Todo ello tiene lugar en un municipio afectado por el despoblamiento rural, un fenómeno que las autoridades autonómicas y locales tratan de revertir promoviendo inversiones. Sin embargo, las organizaciones críticas sostienen que este tipo de iniciativas, lejos de solucionar el problema demográfico, pueden comprometer los valores ambientales que hacen singular a la comarca y generar conflictos sociales crecientes.

Rechazo ecologista y vecinal: alegaciones y propuestas

protestas contra macrogranjas

Ante este escenario, Ecologistas en Acción y la Plataforma para la Defensa del Valle y Hoces del Mesa han impulsado una intensa ofensiva administrativa. Ambos colectivos han presentado numerosas alegaciones y escritos dirigidos a las autoridades competentes, solicitando la desestimación de los cinco proyectos de macrogranjas de gallinas.

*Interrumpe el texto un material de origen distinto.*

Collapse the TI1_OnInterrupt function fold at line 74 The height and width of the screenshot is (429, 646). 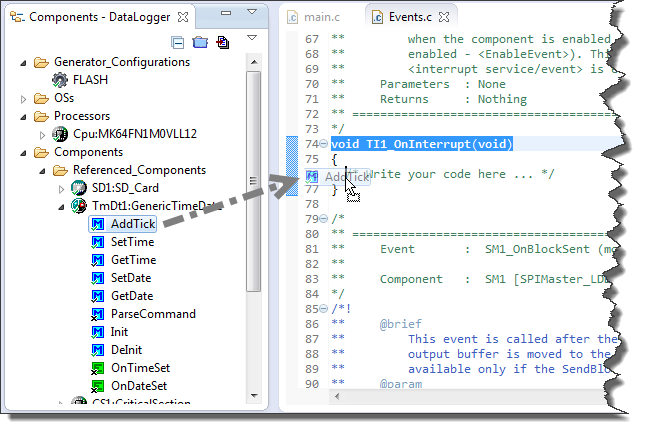tap(323, 145)
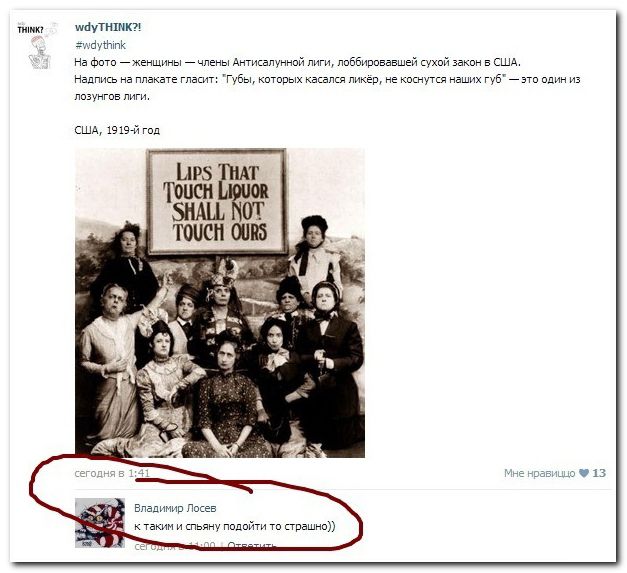Image resolution: width=627 pixels, height=573 pixels.
Task: Select the comment text about спьяну подойти
Action: (x=235, y=526)
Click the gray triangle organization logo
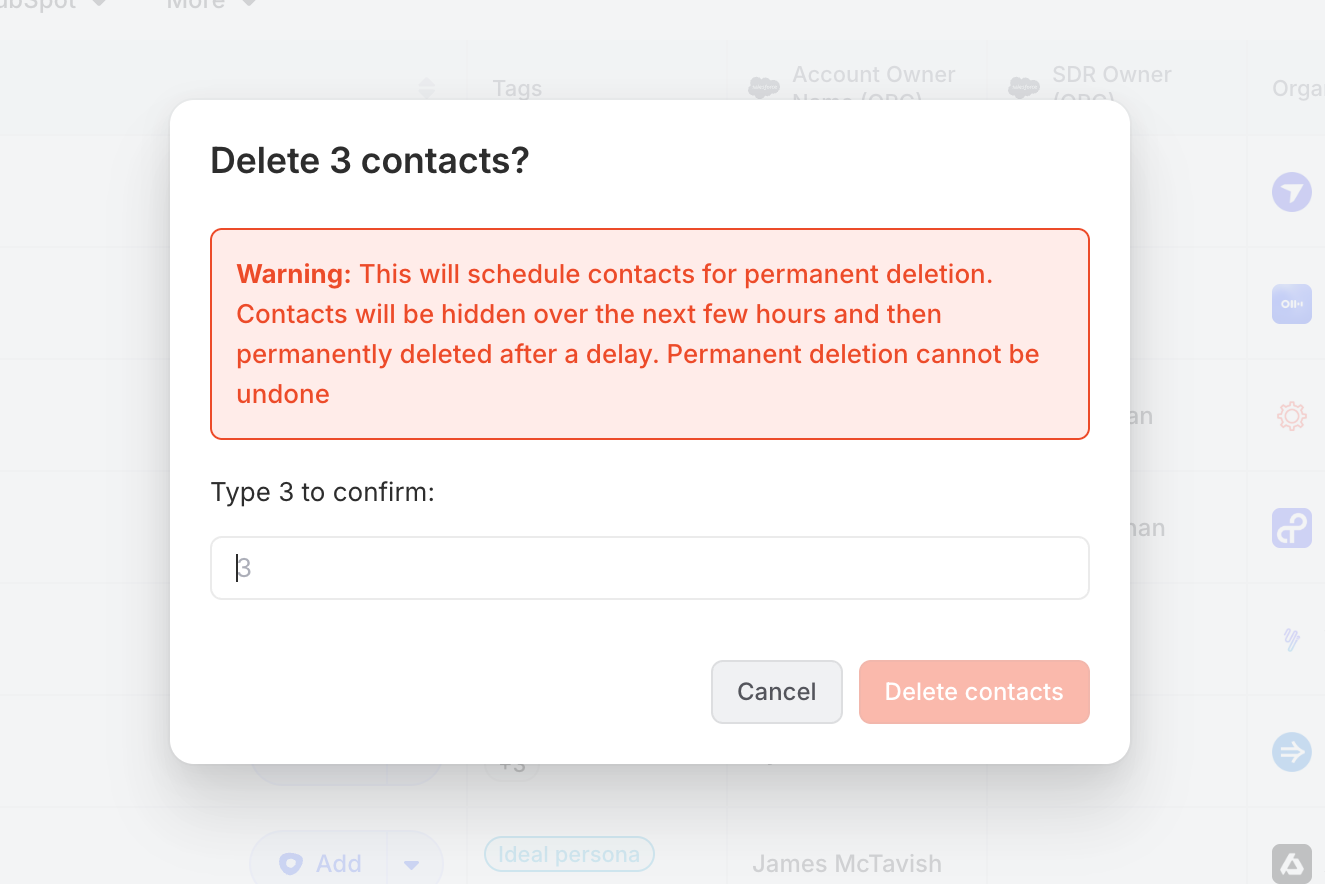Screen dimensions: 1325x884 (x=1291, y=864)
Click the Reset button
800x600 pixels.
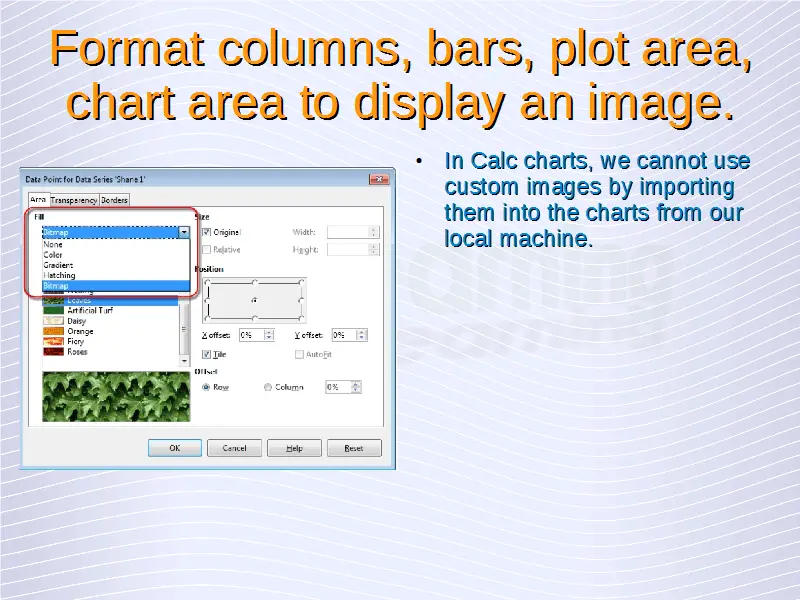click(354, 448)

Entre sus peticiones, destaca la restauración integral de la Laguna Seca. Reclaman que se impida su uso agrícola y que se proceda a eliminar los drenajes que hoy dificultan su encharcamiento natural. Con ello se buscaría recuperar el funcionamiento hidrológico del humedal y reforzar las condiciones que permiten la supervivencia de la flora y fauna ligadas a este entorno.

Los colectivos también insisten en que se valoren a fondo los efectos acumulativos de los diferentes proyectos que ya operan en la zona, desde los parques eólicos hasta otras infraestructuras existentes. A su juicio, el territorio se encuentra “ya maltratado” por la proliferación de aerogeneradores y no está en condiciones de asumir una nueva carga de impactos derivados de la ganadería intensiva.

En el plano social, la plataforma surgida en la pedanía de Turmiel se ha convertido en uno de los principales canales de movilización vecinal. A través de este colectivo se articulan quejas, reuniones informativas y acciones de presión para tratar de influir en las decisiones de las administraciones. Aunque no existe una postura única en todo el municipio, el debate sobre las macrogranjas ha generado un notable clima de división y preocupación.

Las organizaciones ecologistas recalcan que su objetivo no es paralizar cualquier opción de desarrollo económico en la comarca, sino orientar las políticas hacia modelos más compatibles con la conservación del medio, como la ganadería extensiva, el turismo de naturaleza o la puesta en valor del patrimonio cultural y paisajístico de las parameras ibéricas.

La controversia por las macrogranjas de más de 400.000 gallinas en Maranchón pone sobre la mesa un dilema que se repite en muchas zonas rurales de España y Europa: cómo combinar la necesidad de generar actividad económica y empleo con la obligación de preservar ecosistemas frágiles y especies amenazadas. El futuro de la Laguna Seca, de la planta Tanacetum vahlii y del conjunto de la red Natura 2000 en este municipio dependerá, en última instancia, de las decisiones que adopten las autoridades sobre estos proyectos y del peso que otorguen a las voces que reclaman un modelo de desarrollo menos agresivo con el territorio.